But There's More! Important Points for Evaluating Breeders before you Buy a Kitten

Finding a good quality, ethical and responsible breeder to buy breeding cats from can be really hard work. I’ve written in the past on finding quality breeders, most of which was geared towards kitten owners making sure certain boxes were checked in order to get a healthy, well socialized kitten from a quality breeder to avoid scammers, backyard breeders, sick and under socialized kittens.


Up until recently I honestly provided almost the same advice to those looking for mentorship or breeding cats as to potential kitten owners.


While I have only been a breed preservationist for about 5 years, there are very few breeders at this time that I truly trust and work with.
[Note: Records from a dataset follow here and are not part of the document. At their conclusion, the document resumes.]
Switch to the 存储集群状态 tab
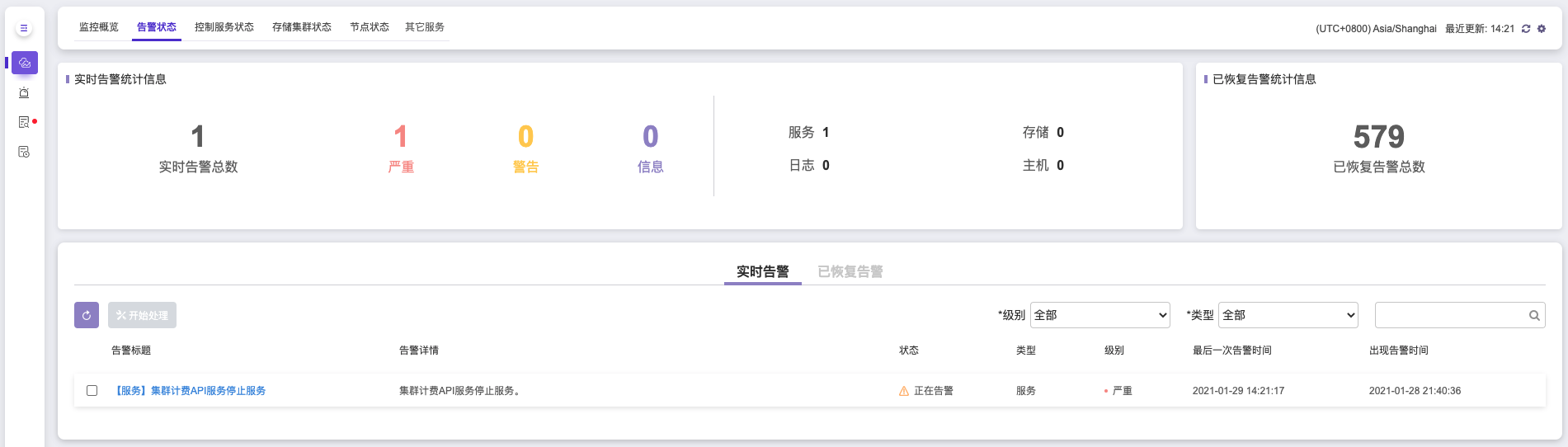 click(302, 27)
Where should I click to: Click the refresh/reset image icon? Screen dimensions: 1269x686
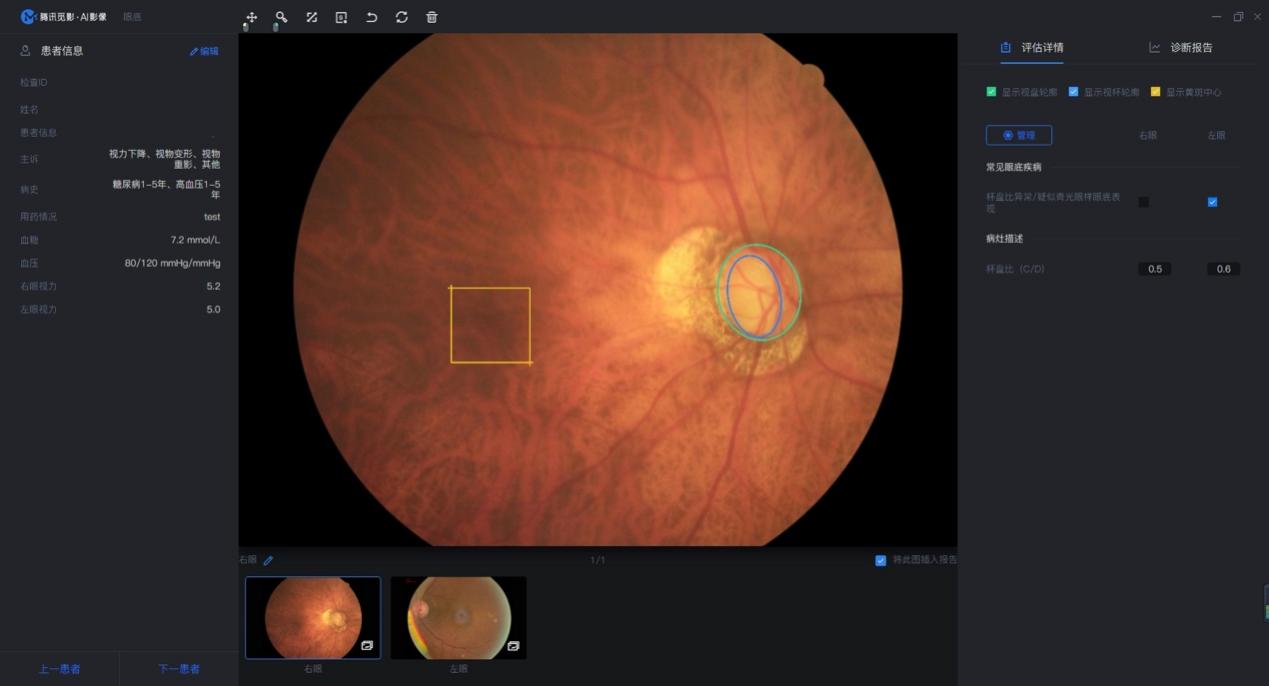point(401,17)
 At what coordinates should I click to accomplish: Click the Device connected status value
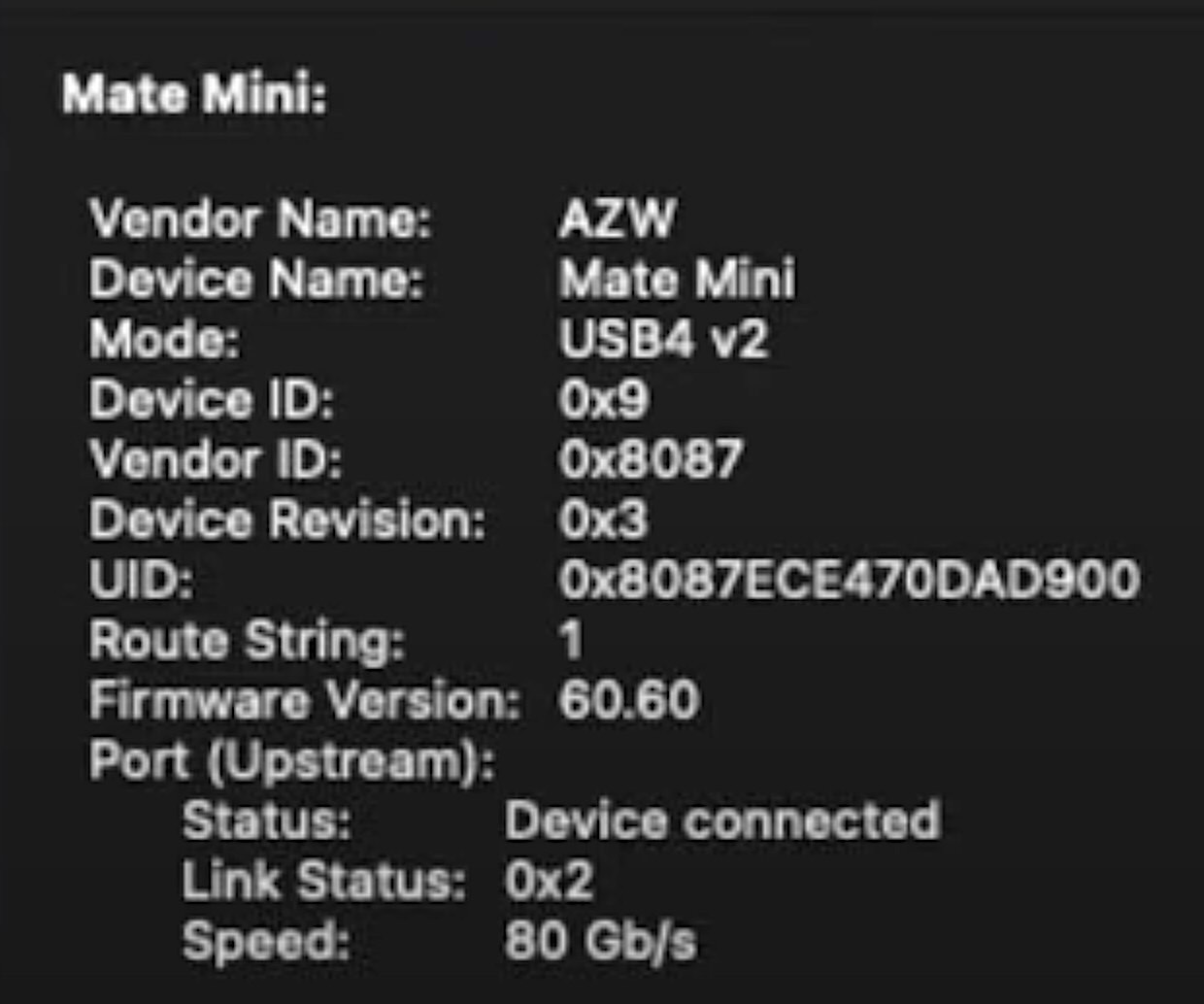722,821
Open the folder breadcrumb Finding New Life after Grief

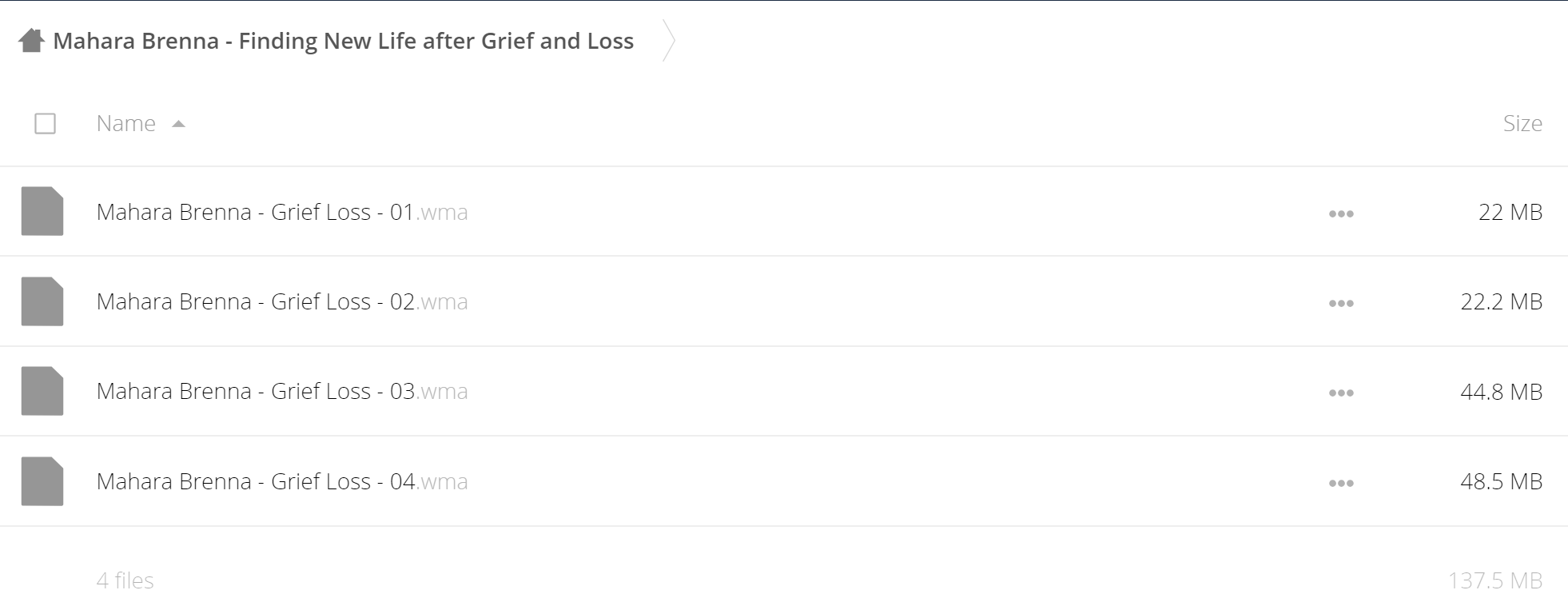(344, 41)
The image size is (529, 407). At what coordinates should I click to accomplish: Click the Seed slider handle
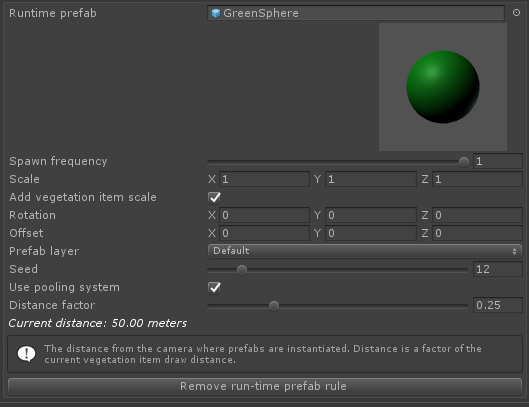242,270
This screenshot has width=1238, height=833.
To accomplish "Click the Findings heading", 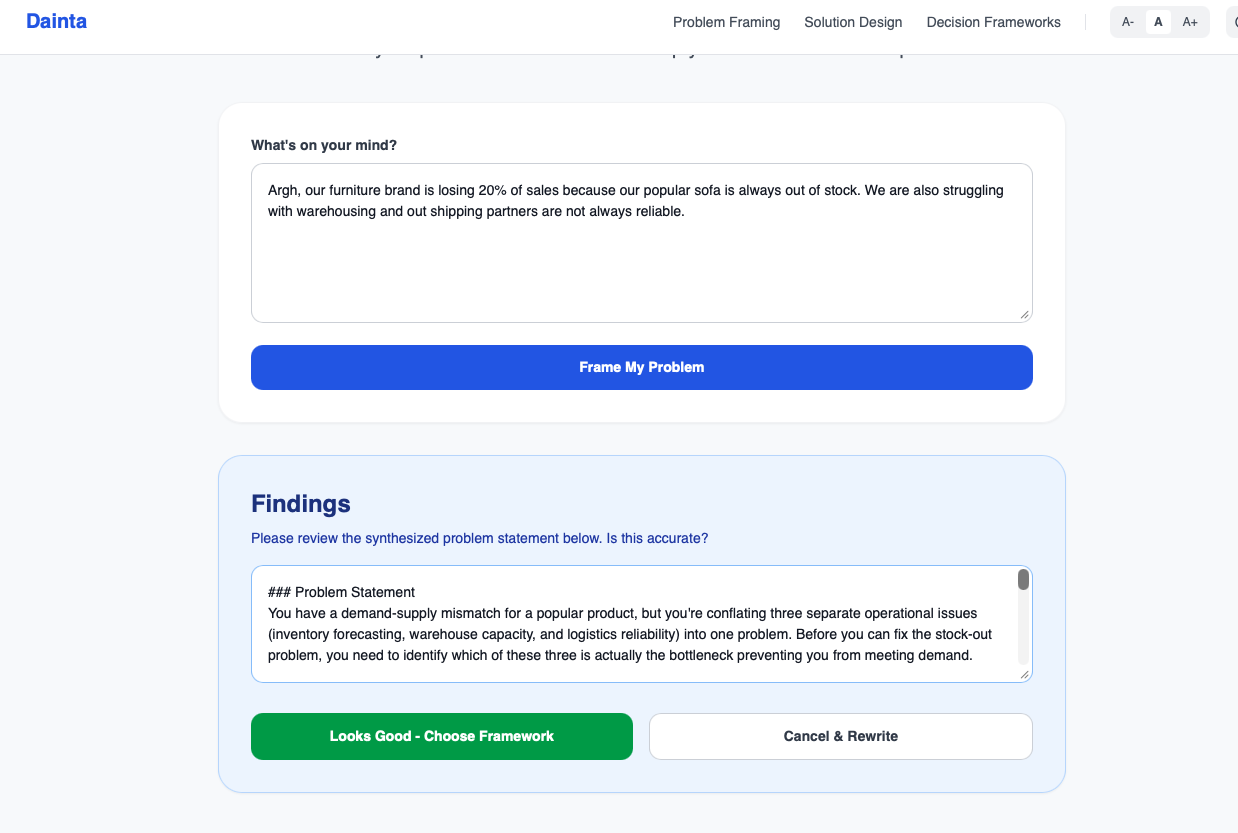I will click(300, 503).
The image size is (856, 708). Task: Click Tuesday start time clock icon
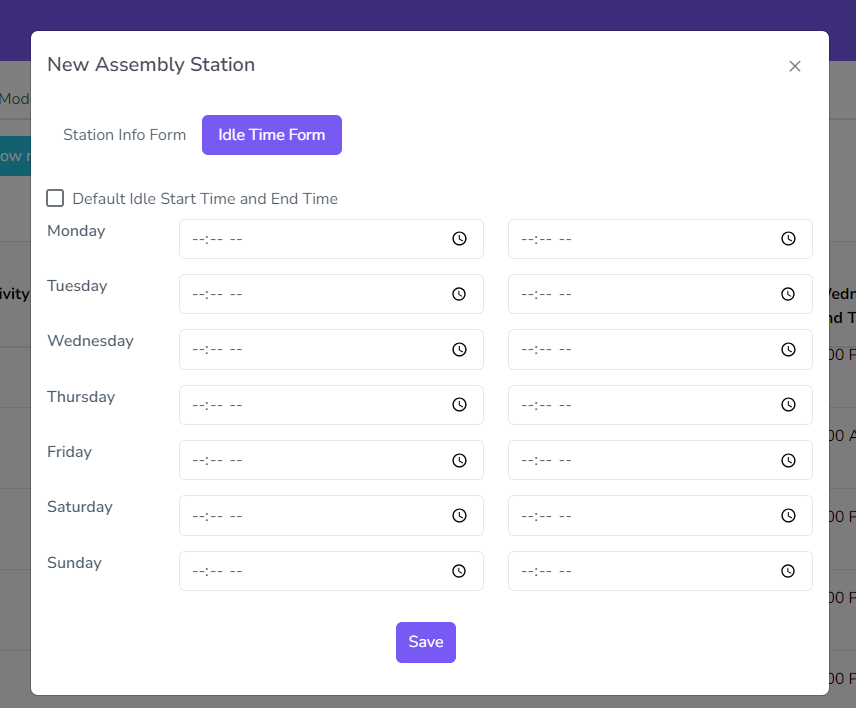(459, 294)
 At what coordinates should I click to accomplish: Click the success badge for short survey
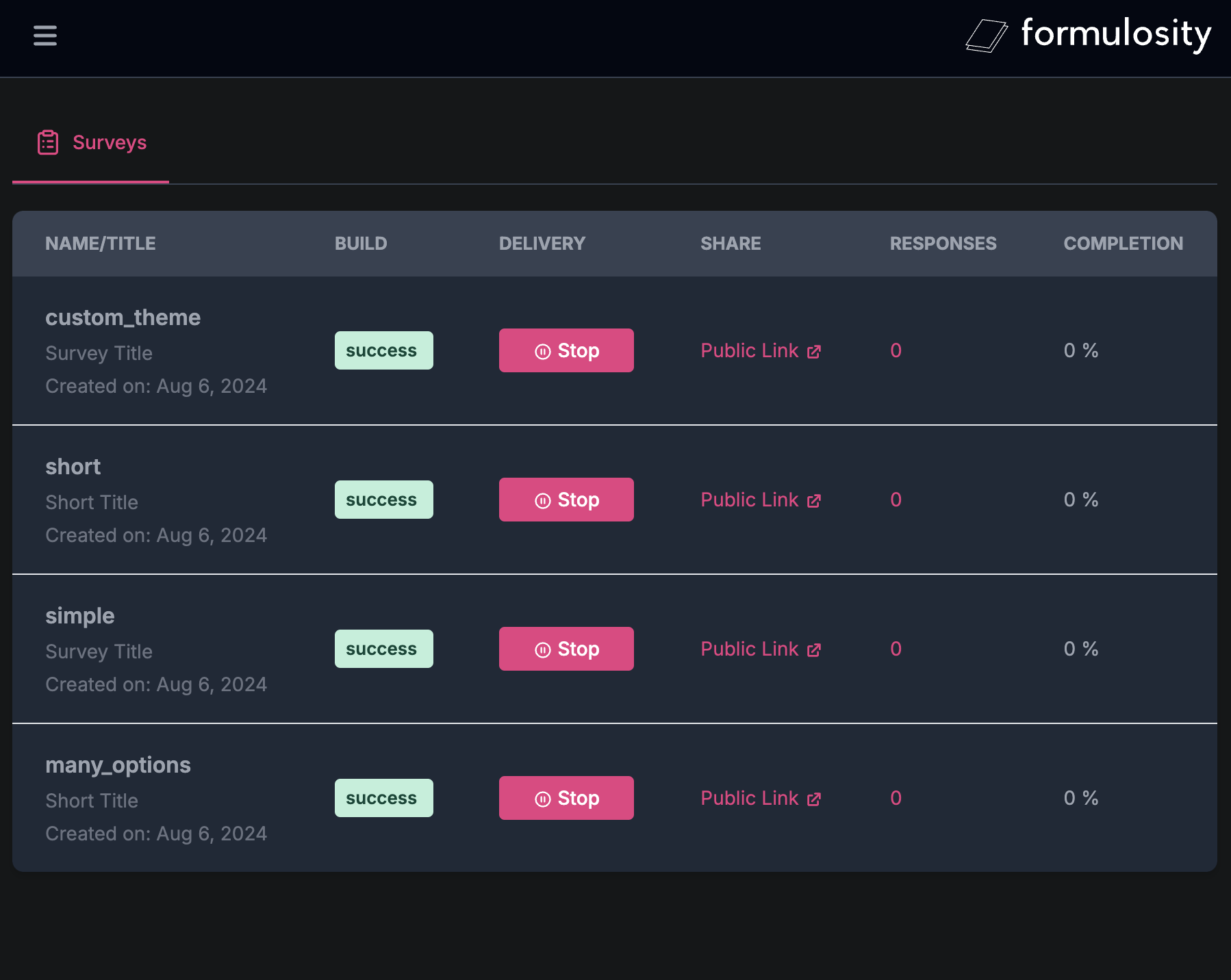[383, 500]
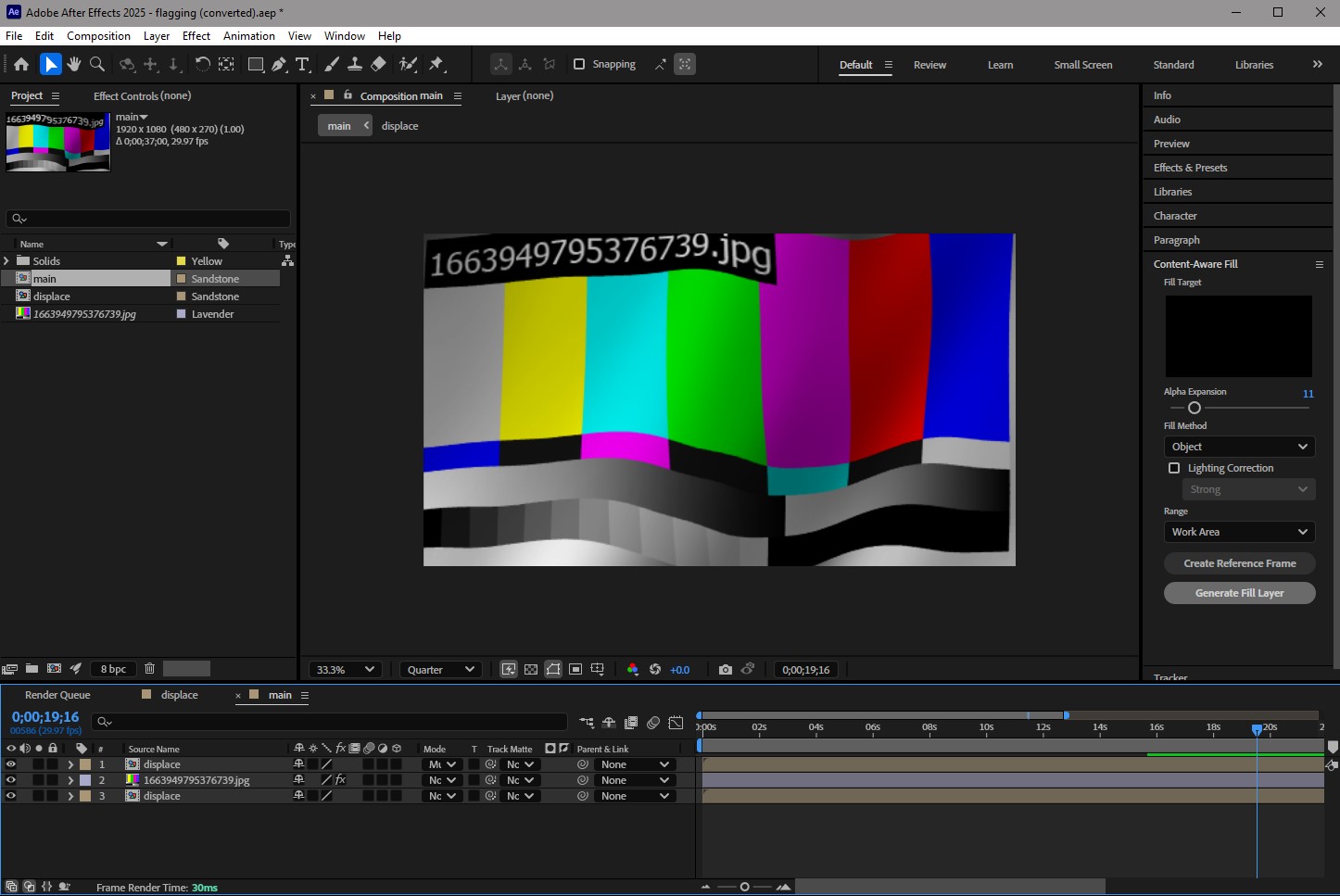Select the Puppet Pin tool
Image resolution: width=1340 pixels, height=896 pixels.
436,64
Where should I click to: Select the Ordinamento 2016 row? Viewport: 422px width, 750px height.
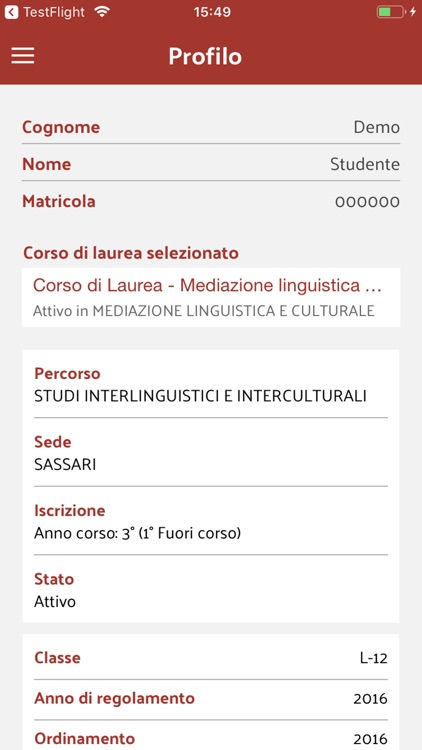[x=211, y=737]
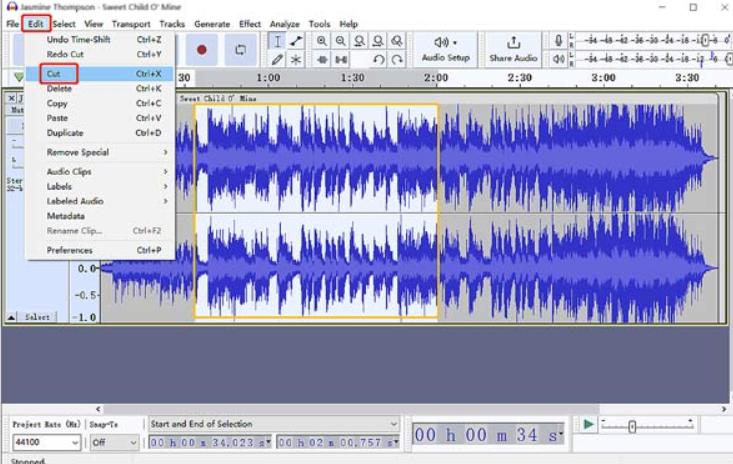Open the Share Audio button
Viewport: 733px width, 464px height.
pyautogui.click(x=513, y=49)
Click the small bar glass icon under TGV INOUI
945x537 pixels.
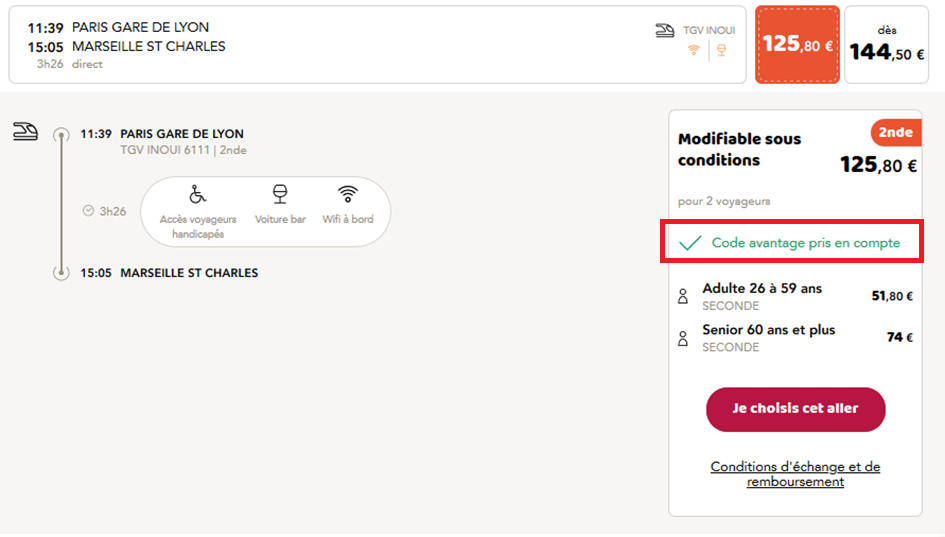pos(721,50)
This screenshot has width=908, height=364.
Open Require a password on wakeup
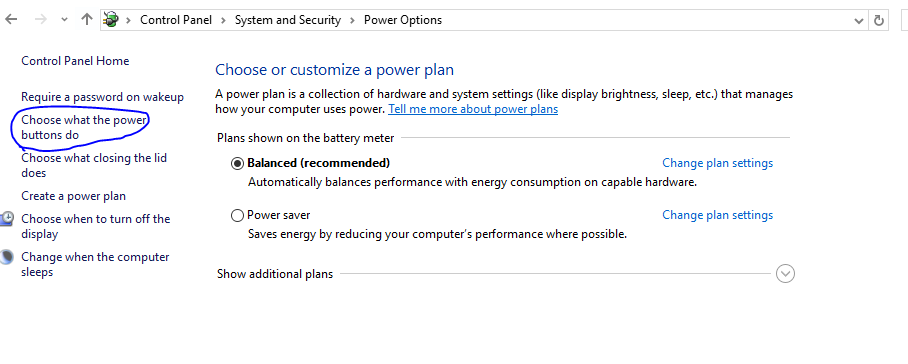pyautogui.click(x=102, y=97)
In reality most breeders have a small group of breeders they work with, many of whom are close friends, mentors, and mentees.


Unfortunately, there are situations that require you to find a new stud or queen outside of your group for one reason or another and that is where things can get a little sticky.


It's super important to look past close friends, Facebook appearances, beautiful coats, or even extravagant show titles when looking for your next breeding cat.

In general, when Breeders give advice on finding a kitten we suggest finding a breeder who:



-Is registered with a known cat registry such as (but not limited to) TICA, CFA, FiFE etc

-Provides access to their cats and kittens if they are an open cattery via pictures, videos or cattery visits, and If they are a closed cattery through regular pictures, videos, FaceTime or other forms of transparency.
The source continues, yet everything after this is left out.